RECORDS FOR THE TASK.
*** Begin section ***

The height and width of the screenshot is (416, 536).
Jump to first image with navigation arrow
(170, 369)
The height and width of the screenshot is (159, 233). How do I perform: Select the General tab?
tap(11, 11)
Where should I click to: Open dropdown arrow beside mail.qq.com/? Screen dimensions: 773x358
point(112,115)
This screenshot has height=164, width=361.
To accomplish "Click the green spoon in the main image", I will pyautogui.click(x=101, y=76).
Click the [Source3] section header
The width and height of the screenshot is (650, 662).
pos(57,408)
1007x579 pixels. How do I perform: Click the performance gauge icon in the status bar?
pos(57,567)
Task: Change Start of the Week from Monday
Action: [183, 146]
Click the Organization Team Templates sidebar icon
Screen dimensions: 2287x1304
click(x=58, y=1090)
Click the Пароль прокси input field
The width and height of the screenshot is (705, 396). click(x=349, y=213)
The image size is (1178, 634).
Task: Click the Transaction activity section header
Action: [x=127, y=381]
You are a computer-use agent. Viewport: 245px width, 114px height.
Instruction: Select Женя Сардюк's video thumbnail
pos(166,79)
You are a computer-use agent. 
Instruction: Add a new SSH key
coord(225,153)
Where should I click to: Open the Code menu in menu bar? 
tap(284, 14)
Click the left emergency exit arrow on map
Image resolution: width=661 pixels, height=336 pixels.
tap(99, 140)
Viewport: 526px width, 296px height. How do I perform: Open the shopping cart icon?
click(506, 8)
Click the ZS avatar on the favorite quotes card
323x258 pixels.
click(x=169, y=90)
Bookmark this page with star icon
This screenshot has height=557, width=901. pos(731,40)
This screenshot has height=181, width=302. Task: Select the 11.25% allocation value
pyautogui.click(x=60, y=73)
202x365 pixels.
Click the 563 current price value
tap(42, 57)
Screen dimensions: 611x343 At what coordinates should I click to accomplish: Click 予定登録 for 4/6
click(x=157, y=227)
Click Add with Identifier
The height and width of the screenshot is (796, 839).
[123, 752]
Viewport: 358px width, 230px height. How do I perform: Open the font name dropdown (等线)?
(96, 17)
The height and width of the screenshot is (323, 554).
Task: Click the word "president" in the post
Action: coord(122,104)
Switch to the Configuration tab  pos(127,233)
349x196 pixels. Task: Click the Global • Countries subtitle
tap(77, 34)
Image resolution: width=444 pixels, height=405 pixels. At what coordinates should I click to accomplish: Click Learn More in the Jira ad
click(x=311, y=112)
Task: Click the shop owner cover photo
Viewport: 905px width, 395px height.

*** End section ***

ASSIGNED TASK.
Read each line of the material, and wherever the word "computer" turns up, copy that line.

SOLUTION TO THE PROBLEM.
You are a computer-use agent. Viewport: 245px width, 114px height.
You are a computer-use agent. 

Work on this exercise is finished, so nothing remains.